Turns out audacity is supposed to have pitch change built in, just like the Windows version. The problem is that the audacity in the universe repo has SoundTouch DISABLED. Why the heck would you cripple a program like that? (And especially making it work better on M$ platforms!)

Anyways, anyone know where I can get a build that has EVERYTHING enabled? I don't want to build it myself, as I always have to download 500 extra libraries when I do that.

What version are you running? You might check their site to see if there is a more up-to-date version in .deb format that you could use.

clubsoda
April 2nd, 2009, 08:30 AM
Do you have the libsoundtouch1c2 library installed?

babarosa
April 2nd, 2009, 10:36 AM
Hello everyone,

on www.getdeb.net you can download audacity v1.3.7 for hardy which is the latest stable version.
Compiling audacity is not that hard, although the most recent CVS of v1.3.8 is 115 MB large!

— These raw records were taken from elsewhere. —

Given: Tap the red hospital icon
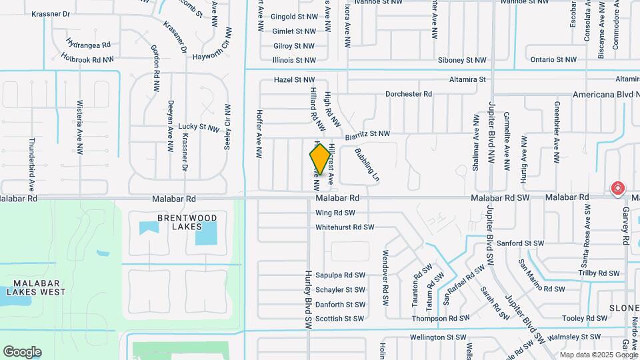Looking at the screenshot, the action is pos(618,189).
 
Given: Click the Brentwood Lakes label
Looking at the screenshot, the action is pos(179,222).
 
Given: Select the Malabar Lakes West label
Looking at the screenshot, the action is pos(36,287).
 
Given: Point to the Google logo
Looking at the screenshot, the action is pos(22,352).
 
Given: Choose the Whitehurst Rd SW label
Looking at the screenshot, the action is pos(345,227).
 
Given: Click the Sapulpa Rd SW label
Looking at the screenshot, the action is pos(340,275).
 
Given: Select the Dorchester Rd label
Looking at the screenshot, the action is pos(409,94).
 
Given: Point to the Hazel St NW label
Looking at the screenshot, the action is pos(294,79).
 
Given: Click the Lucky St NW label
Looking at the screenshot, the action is pos(199,127).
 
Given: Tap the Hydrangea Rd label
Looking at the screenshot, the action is pos(88,45).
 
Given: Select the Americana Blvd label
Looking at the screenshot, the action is pos(603,95).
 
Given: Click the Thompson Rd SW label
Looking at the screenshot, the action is pos(438,319).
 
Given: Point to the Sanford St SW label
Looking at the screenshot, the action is pos(521,244).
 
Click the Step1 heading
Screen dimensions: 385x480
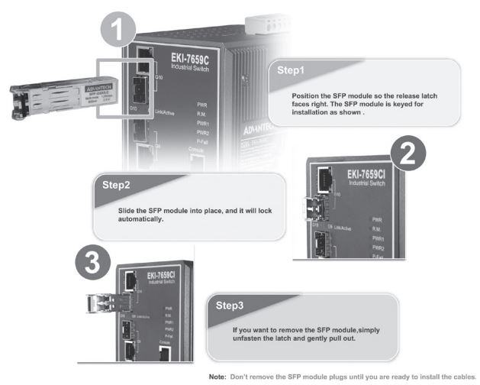coord(290,70)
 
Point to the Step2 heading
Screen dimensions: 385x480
coord(117,185)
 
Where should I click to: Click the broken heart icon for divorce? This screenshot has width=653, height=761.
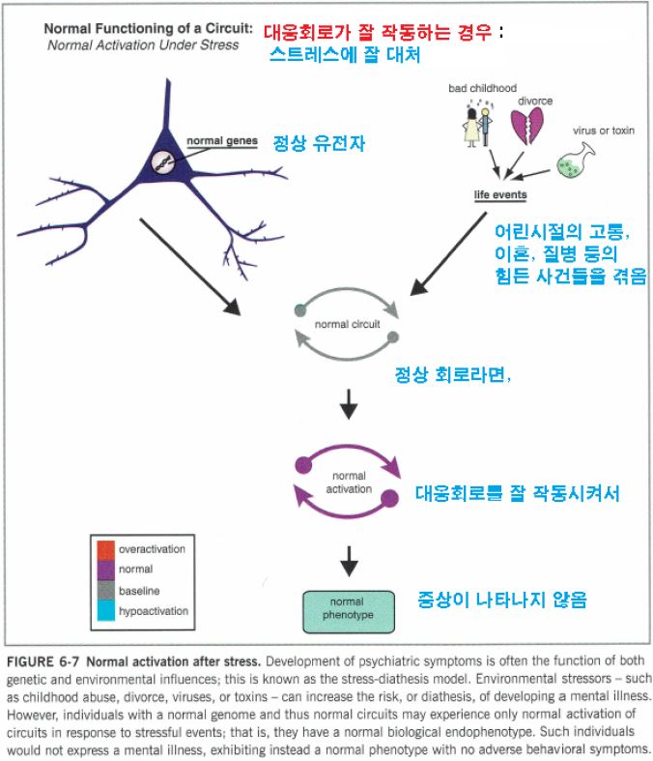tap(529, 127)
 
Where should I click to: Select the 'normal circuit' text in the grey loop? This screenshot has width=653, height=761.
tap(347, 324)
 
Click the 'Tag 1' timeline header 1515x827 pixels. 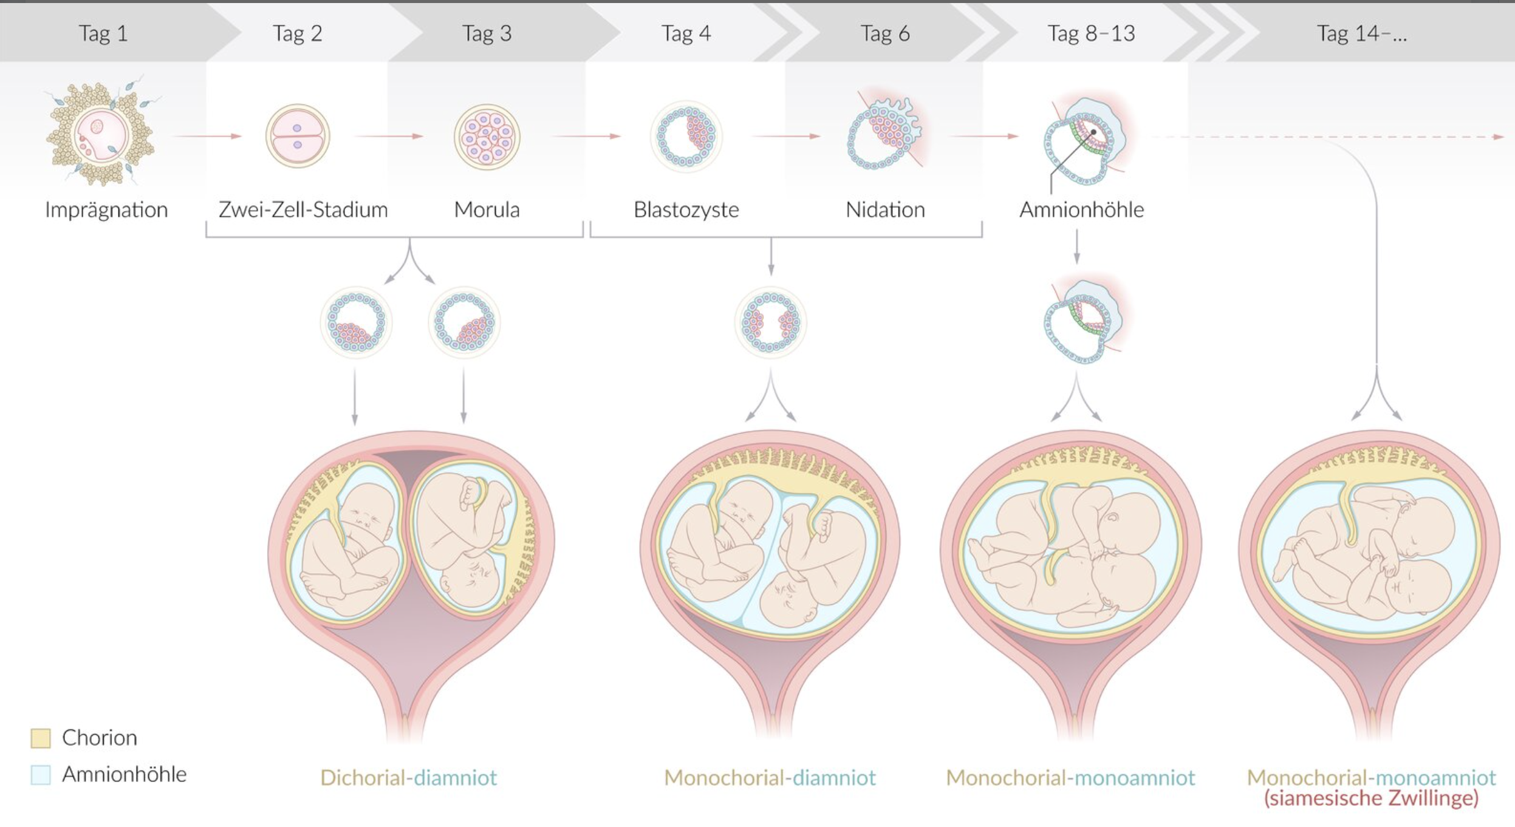pyautogui.click(x=103, y=33)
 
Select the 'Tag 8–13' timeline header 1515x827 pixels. pyautogui.click(x=1091, y=33)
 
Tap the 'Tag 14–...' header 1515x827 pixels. pyautogui.click(x=1361, y=33)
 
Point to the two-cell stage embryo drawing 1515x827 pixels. pyautogui.click(x=297, y=136)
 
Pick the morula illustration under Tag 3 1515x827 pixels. pyautogui.click(x=487, y=137)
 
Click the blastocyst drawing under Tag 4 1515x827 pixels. pyautogui.click(x=686, y=137)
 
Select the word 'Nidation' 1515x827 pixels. pyautogui.click(x=885, y=209)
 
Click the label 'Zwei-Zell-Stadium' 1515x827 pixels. pyautogui.click(x=303, y=209)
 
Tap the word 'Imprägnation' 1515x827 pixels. pyautogui.click(x=106, y=209)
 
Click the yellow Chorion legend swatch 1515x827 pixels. pyautogui.click(x=41, y=738)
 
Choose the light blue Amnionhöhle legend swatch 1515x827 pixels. pyautogui.click(x=41, y=774)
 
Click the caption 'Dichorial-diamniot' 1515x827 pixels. pyautogui.click(x=408, y=777)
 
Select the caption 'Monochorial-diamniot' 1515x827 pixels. pyautogui.click(x=770, y=777)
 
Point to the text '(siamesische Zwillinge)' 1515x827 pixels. pyautogui.click(x=1371, y=798)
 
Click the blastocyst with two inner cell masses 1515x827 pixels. pyautogui.click(x=770, y=322)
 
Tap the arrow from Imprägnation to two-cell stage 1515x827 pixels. pyautogui.click(x=207, y=136)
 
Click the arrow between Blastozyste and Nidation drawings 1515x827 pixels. pyautogui.click(x=785, y=136)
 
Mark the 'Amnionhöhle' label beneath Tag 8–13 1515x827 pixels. pyautogui.click(x=1081, y=209)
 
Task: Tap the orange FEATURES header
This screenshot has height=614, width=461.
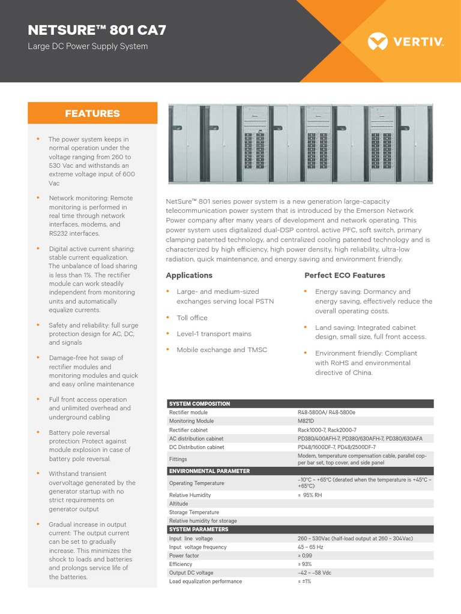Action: pos(92,113)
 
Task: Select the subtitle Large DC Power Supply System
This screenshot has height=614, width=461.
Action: pos(88,47)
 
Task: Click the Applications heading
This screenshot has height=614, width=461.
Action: pos(189,275)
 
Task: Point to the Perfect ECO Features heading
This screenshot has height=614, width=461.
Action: pos(345,275)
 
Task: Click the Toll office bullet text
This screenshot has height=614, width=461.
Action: pos(191,318)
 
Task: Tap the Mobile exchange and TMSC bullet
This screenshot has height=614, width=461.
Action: pos(221,350)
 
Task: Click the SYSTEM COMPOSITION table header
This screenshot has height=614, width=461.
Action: pos(199,404)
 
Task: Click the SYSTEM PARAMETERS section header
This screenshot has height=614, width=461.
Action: pos(199,529)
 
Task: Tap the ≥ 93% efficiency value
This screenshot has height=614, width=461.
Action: pos(306,564)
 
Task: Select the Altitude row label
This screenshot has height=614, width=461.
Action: pos(179,504)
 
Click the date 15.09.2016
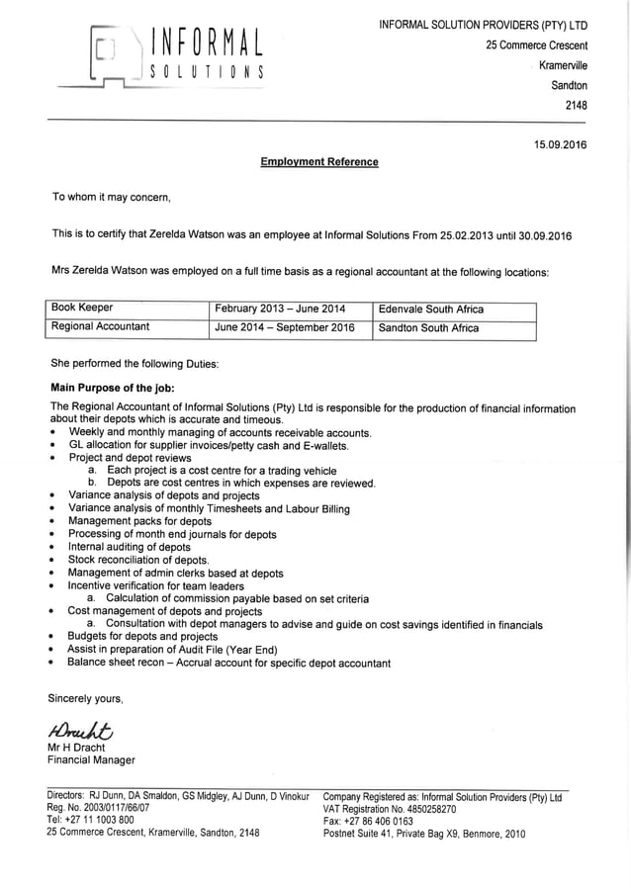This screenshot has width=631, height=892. [560, 144]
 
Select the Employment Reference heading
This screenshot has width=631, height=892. [318, 161]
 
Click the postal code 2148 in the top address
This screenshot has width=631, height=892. [575, 105]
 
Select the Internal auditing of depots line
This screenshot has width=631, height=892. [130, 547]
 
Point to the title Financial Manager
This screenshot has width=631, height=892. [91, 760]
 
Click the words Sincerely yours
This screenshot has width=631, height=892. [86, 699]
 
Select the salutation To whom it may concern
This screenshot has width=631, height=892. [112, 197]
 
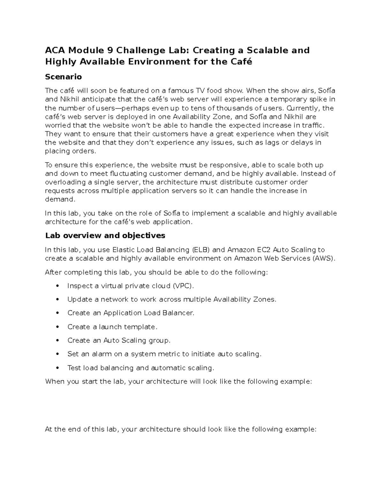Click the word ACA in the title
click(x=55, y=50)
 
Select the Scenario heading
click(x=64, y=77)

Ardour v2.7.1 also can be downloaded from www.getdeb.net, to my mind it also includes soundtouch-features. Ardour v2.8 can be compiled quite easily and the tarball is only 3.5MB large.

I don't recommend Inarticulate Ibex for audio purposes, better to stay with Heroic Hardy and compile jackd, qjackctl, ... by yourself. You'll learn a lot and the system's performance is better than using repo versions.

Regards,
Michael

trlkly
April 2nd, 2009, 05:01 PM
yeah, so far the repo'd jackd hasn't worked very well, anyways. (I wanted to use Totem to view Youtube videos of songs I'm supposed to learn. But I have to learn them in a different key, so I thought I'd run it through Jack Rack. Being a total newb on this, the instructions I found didn't quite work.)

Anyways, I'll look into the other solutions and report back.